=== The task ===
Copy the text of these records word for word, leaving out the pictures.

=== Data for the task ===

======

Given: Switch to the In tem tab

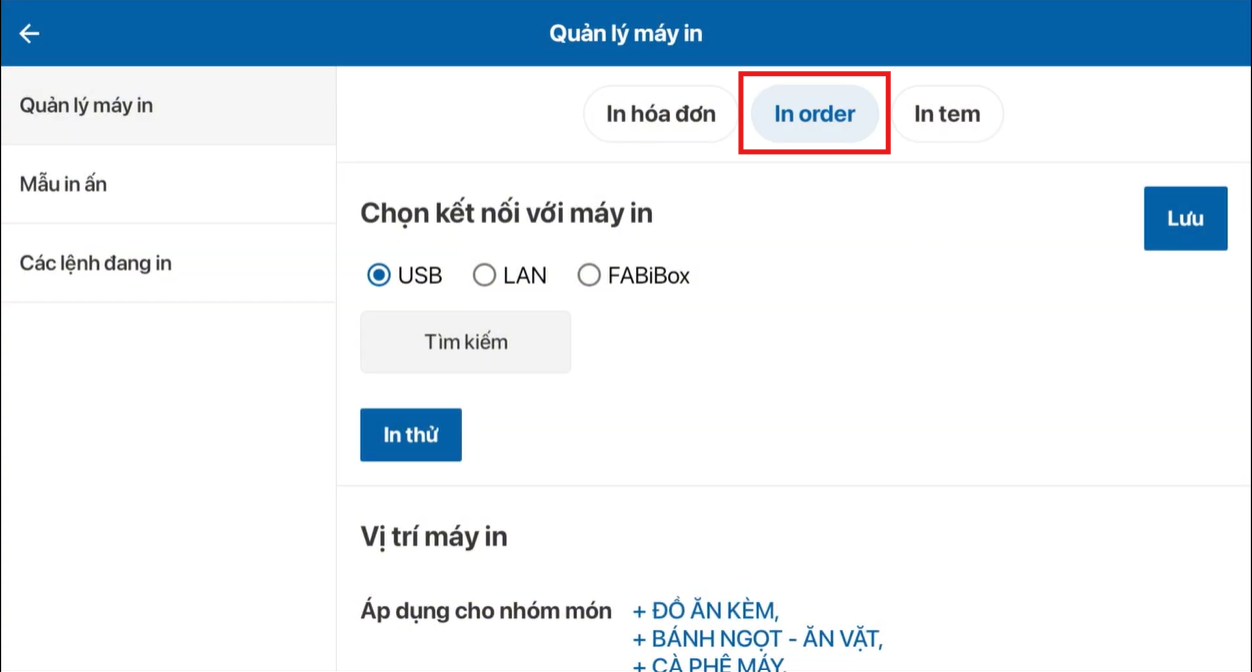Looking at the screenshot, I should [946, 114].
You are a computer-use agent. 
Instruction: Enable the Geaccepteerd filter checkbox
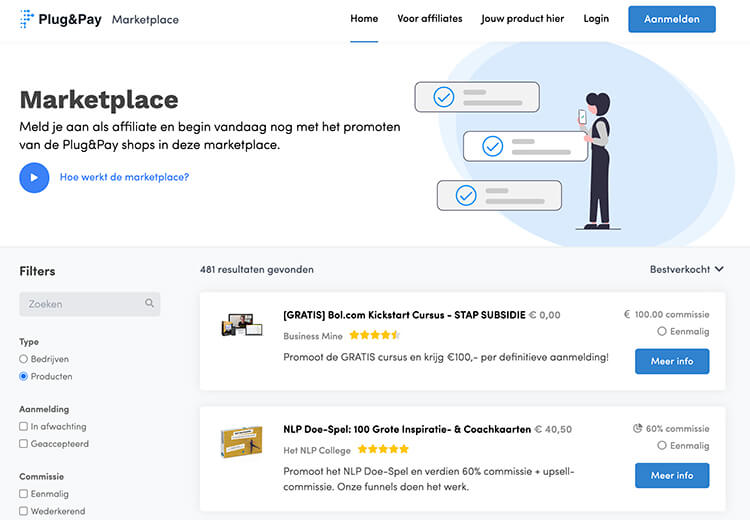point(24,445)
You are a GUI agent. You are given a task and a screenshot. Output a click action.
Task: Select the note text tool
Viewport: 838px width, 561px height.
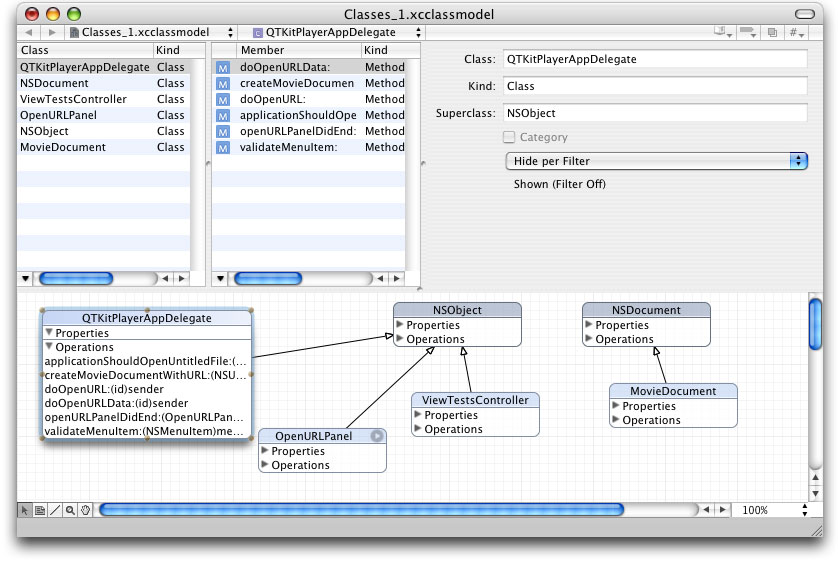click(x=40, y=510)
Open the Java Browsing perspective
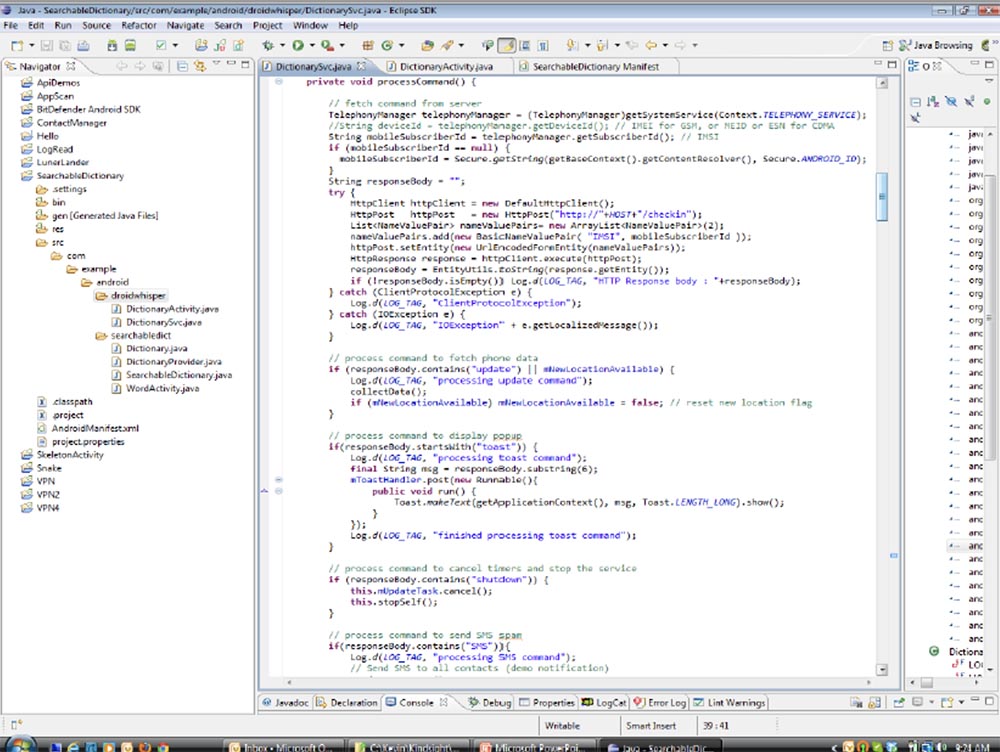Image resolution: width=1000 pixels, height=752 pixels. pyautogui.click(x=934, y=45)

======

=== The result ===
Given: Switch to the In tem tab

Looking at the screenshot, I should [946, 114].
You are a computer-use agent. 
Instruction: Enable the Geaccepteerd filter checkbox
point(24,445)
You are a GUI agent. You are given a task and a screenshot. Output a click action.
Task: Select the note text tool
Viewport: 838px width, 561px height.
click(x=40, y=510)
Open the Java Browsing perspective
Image resolution: width=1000 pixels, height=752 pixels. pyautogui.click(x=934, y=45)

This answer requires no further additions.